Was lange währt, wird – endlich – eine Anklage, mit der manche nicht mehr gerechnet haben: Die Generalstaatsanwaltschaft Berlin klagt die frühere, fristlos gekündigte Intendantin des Rundfunks Berlin-Brandenburg (RBB), Patricia Schlesinger, wegen Untreue in 26 Fällen an. Mit ihr angeklagt werden der frühere Vorsitzende des Verwaltungsrats (13 Fälle), die einstige Juristische Direktorin (sechs Fälle) und der ehemalige Verwaltungsdirektor (fünf Fälle). Sie sollen den Sender „in wechselnden Konstellationen teilweise mittäterschaftlich“ geschädigt haben, in sieben Fällen sei von einer „gewerbsmäßigen Begehungsweise“ und einem besonders hohen Schaden auszugehen.
Prämiensystem für 933.505 Euro
Da gab es ein neu eingeführtes, unzulässiges Prämiensystem, das den RBB 933.505 Euro kostete. Die illegitimen monatlichen Zulagen für den ARD-Vorsitz, den der RBB unter Schlesinger turnusgemäß innehatte, beliefen sich auf 122.400 Euro, die Vorruhestandsregelung für den früheren Chefredakteur kostet den RBB laut Staatsanwaltschaft 662.605 Euro, die Freistellung des ehemaligen Mitarbeiters einer Tochterfirma dreimal 12.275 Euro. Zudem habe Schlesinger dem RBB fälschlich die Bewirtung von Gästen mit 4871 Euro und eine Privatreise mit 1650,52 Euro in Rechnung gestellt.

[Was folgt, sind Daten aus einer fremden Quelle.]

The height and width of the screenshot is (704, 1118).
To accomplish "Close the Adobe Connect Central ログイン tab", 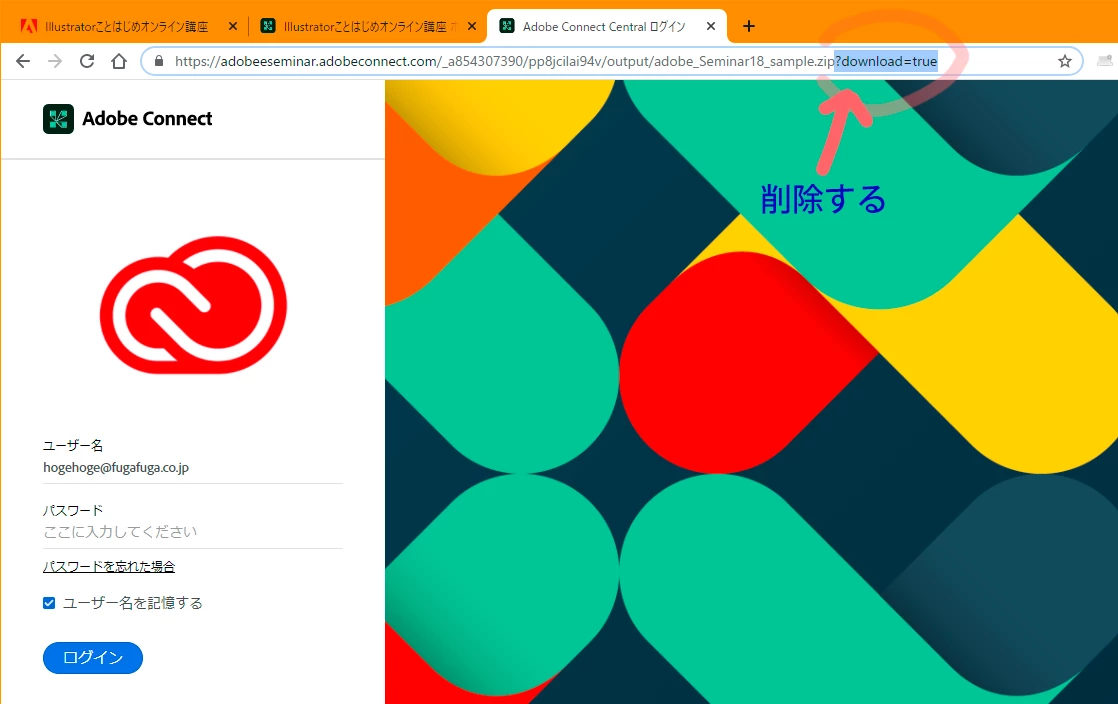I will coord(711,26).
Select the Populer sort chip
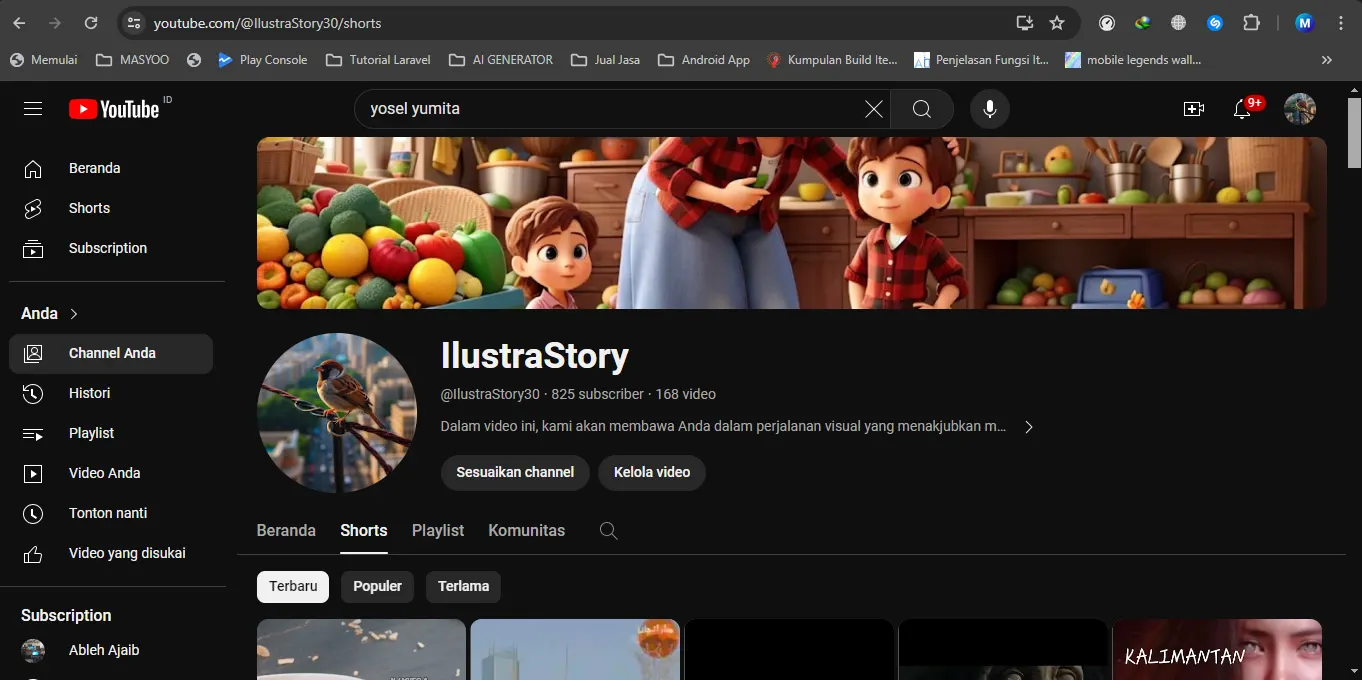1362x680 pixels. (377, 587)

Mit diesen Anklagepunkten bestätigt die Generalstaatsanwaltschaft etliche Vorgänge des sogenannten „Schlesinger-Skandals“ als potentiell strafwürdig, über die die Presse im Sommer 2022 berichtete und die im August vor drei Jahren zum Rücktritt Schlesingers als ARD-Vorsitzende und RBB-Intendantin und zu ihrer fristlosen Kündigung führten.
Die Anklage zeigt, dass hinter den Vorgängen ein System steckte, das darauf ausgerichtet war, die vorgesehenen Checks and Balances – etwa einen Verwaltungs- und einen Rundfunkrat, die die Intendanz kontrollieren – auszuspielen und sich selbst zu bereichern. Mit diesem Gebaren haben Schlesinger und ihre Truppe den RBB an den Rand des Ruins getrieben und das Vertrauen in den öffentlich-rechtlichen Rundfunk nachhaltig erschüttert.
An der Spitze eines Senders, dessen Auftrag die „Grundversorgung“ mit Information, Kultur, Bildung und Unterhaltung ist und der von allen zwangsweise bezahlt wird, geht es – so hatte man den Eindruck – drunter und drüber, und niemand gebietet dem Einhalt, bis – die Presse die Vorgänge ans Tageslicht holt (der „Business Insider“ vorneweg), die Politik als Rechtsaufsicht tätig wird, die Bundesländer Berlin und Brandenburg einen neuen Staatsvertrag für den RBB aufsetzen und, endlich, die Staatsanwaltschaft Anklage erhebt.
Warum nicht gleich so? Weil, so führt die Generalstaatsanwaltschaft Berlin an, man Dokumente und Daten in rauen Mengen auswerten musste – 474 Gigabyte. Das hat gedauert, was auch den bisherigen Sprecher der Generalstaatsanwaltschaft, Sebastian Büchner, ein wenig ärgern dürfte. Ende Oktober gab er seinen Posten ab und kehrte als Oberstaatsanwalt zurück in den Ermittlungsbereich. In den vergangenen drei Jahren musste er Journalisten, die nach dem Fall fragten, ein um das andere Mal vertrösten. Kaum ist sein Nachfolger da, kann der die frohe Botschaft verkünden: Habemus accusatio! Die Beschuldigten bestreiten die Vorwürfe, die Unschuldsvermutung gilt, auf den Prozess sind wir gespannt.